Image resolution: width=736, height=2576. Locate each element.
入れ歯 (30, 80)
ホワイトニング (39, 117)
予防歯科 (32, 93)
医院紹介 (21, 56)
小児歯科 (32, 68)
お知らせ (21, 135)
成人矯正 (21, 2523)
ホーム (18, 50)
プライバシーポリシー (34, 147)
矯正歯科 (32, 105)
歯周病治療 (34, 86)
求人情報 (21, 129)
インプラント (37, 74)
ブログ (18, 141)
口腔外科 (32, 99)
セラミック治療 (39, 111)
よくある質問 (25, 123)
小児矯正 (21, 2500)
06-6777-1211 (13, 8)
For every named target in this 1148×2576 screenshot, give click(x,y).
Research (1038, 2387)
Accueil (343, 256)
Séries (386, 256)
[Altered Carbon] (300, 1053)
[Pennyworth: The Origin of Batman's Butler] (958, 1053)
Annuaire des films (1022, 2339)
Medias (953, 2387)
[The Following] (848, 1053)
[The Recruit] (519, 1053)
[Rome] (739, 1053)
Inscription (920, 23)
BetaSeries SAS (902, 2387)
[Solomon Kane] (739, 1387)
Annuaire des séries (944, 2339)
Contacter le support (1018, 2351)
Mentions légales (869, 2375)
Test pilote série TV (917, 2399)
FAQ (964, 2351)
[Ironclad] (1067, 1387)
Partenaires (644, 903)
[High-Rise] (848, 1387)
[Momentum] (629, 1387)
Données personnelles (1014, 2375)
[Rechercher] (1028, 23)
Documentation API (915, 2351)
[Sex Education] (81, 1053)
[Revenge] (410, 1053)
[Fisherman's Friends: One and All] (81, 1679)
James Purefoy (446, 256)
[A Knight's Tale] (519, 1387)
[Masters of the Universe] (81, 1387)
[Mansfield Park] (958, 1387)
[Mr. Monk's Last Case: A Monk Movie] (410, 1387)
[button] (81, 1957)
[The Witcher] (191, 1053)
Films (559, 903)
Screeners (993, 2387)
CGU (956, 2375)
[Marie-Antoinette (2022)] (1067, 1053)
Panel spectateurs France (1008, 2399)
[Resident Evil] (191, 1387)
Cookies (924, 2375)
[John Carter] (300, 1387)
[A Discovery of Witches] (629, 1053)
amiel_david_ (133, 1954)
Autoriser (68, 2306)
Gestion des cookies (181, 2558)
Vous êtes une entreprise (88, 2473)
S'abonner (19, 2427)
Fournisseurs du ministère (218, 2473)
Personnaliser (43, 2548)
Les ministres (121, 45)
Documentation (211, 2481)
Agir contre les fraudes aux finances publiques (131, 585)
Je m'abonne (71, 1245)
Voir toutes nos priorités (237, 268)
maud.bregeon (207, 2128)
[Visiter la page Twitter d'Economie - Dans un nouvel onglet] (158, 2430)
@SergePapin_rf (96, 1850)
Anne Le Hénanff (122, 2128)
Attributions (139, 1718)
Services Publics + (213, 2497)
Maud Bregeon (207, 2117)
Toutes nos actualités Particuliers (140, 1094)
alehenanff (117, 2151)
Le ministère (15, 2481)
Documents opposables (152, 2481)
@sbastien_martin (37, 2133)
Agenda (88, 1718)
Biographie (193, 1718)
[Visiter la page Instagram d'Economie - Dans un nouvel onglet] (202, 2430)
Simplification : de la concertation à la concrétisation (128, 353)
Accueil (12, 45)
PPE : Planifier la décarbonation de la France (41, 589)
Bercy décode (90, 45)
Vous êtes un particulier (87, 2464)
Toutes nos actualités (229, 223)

※ ※ ※

■ Activity ■
When a line in the material above holds the word "nouvel", copy that line.

■ Exercise answer ■
[Visiter la page Twitter d'Economie - Dans un nouvel onglet] (158, 2430)
[Visiter la page Instagram d'Economie - Dans un nouvel onglet] (202, 2430)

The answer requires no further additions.